I hold the view that animals, the ancient peoples and the Aborigines navigate perfectly well without compasses. This we often call a sense of direction. People with a sense of direction very seldom get lost even on dark nights even in unfamiliar territory. Not everyone has a sense of direction but those who do rely on it because it works for them.

In Nature is your guide by Harold Gatty after a long study came to the conclusion that some humans are not blessed with an inherent sense of direction. This is of course true, but others do have this sense and usually know it.

I recently discussed this ability to have a sense of direction with a senior army officer and he agreed that some soldiers had a developed sense and others not. But he said a good commander would spend time assessing who had this skill and then try to put one person with a sense of direction into each group. Going the right way on the battle field can be the difference between life and death.

It is really important to make understand that navigation is difficult and all good navigators use every clue that they can get (such as the direction of the sun, the prevailing wind and as many landmarks as possible to help them).

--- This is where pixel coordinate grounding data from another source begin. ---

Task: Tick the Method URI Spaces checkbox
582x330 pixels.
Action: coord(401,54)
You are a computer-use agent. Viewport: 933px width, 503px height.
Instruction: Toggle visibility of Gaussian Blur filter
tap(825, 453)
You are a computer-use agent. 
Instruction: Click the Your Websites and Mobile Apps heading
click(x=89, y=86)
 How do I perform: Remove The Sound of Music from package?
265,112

The Sense of Direction is a vague sense that tells you that you are going in the right direction but you are always looking for navigational clues to support your notion of direction. The sense of relief when you see you first landmark is palpable.

How navigation works without a compass
I believe that the ancient peoples “always know” where they are going and many other people also just know where they are going (a sense of direction).

The need for Help
It is interesting that the need to know how to get somewhere is often the trigger that enables navigation to begin.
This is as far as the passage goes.